Speaking of whom, Jensen’s script also gives his players plenty of material to work with as people who are in their own unique ways extraordinarily damaged but also rather sympathetic. The always-great Mikkelsen, virtually unrecognisable here with his buzzcut and scraggly beard, gives a stern and focused performance as a man struggling to find an outlet for his unhealthy mixture of grief and anger, and who if written poorly and with less humanity could have just been the latest in a long line of moody action heroes played by the likes of Liam Neeson or Bruce Willis. Meanwhile, you have someone like Nikolaj Lie Kaas’s Otto, who is arguably the moral epicentre of the main quartet – the other two, Lars Brygmann’s Lennart and Nicolas Bro’s Emmenthaler, display some clear behavioural issues that mask their insecurities and past traumas – but comes with his own brand of self-inflicted tragedy that he is always trying to atone for, and it is in both Kaas’s standout performance and the likeable way in which this character is written that you’re fully able to buy why someone like this would want to hang with much more unhinged people like Markus and the others for this mission.

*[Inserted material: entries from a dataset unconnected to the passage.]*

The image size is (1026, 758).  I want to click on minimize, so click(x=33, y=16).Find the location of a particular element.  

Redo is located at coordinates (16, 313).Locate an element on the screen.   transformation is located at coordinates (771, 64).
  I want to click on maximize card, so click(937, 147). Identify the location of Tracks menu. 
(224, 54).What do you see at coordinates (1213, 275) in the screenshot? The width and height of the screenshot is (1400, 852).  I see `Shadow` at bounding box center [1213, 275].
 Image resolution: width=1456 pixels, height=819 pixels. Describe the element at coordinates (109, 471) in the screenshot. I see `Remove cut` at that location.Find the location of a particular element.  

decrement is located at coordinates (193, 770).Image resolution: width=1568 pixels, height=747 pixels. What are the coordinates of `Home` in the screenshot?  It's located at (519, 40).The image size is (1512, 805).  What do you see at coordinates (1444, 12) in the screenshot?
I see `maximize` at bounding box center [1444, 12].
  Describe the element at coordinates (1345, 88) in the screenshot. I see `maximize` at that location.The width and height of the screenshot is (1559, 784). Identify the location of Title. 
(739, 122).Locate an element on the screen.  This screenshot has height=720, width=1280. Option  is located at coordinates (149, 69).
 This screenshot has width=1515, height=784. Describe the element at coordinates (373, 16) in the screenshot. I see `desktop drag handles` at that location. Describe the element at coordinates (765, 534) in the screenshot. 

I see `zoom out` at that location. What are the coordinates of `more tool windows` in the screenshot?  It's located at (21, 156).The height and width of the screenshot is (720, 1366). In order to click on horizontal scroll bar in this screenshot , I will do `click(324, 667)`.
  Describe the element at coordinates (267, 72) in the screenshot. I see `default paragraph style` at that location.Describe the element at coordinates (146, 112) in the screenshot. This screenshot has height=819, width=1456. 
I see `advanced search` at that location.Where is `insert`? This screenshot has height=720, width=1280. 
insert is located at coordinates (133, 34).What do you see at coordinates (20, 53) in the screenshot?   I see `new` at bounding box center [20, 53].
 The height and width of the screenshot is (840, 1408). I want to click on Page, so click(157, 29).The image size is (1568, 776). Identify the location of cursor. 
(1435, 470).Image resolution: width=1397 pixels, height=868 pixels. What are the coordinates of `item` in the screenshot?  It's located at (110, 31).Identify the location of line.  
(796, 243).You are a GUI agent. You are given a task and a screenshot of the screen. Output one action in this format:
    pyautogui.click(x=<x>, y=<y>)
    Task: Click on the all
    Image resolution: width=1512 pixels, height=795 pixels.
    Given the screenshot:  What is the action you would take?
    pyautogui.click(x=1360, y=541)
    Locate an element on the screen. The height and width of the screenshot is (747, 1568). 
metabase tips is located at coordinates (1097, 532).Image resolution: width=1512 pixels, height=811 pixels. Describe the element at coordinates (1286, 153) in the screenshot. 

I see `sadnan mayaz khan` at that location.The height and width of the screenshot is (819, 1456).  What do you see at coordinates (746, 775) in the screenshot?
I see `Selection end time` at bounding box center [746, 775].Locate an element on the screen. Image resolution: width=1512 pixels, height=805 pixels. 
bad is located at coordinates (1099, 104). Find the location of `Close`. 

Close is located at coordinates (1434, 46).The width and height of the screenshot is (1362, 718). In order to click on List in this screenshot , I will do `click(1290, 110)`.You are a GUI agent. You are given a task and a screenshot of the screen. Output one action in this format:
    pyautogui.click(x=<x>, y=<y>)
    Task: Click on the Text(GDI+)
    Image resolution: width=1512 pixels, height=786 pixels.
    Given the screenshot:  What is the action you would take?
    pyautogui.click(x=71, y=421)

A smart, sophisticated, and darkly funny alternative to the throwaway action-thriller, Riders of Justice is also a surprisingly deep and wise film about the random order of life and how certain people react harshly to it. How general audiences will react to it will be an area of interest, because while Another Round shows Mads Mikkelsen at perhaps his most jovial, this one dials it way back down to the ground with dark and disturbing themes and arcs. No matter which one you pick, though, you’re bound to want a good, stiff drink afterwards.
SO, TO SUM UP…
Riders of Justice is a very darkly comic thriller with surprising depth and emotional weight, anchored by director Anders Thomas Jensen’s script of heavy themes such as probability, grief and anger, as well as some meaty and sympathetic lead performances including that of a virtually unrecognisable Mads Mikkelsen.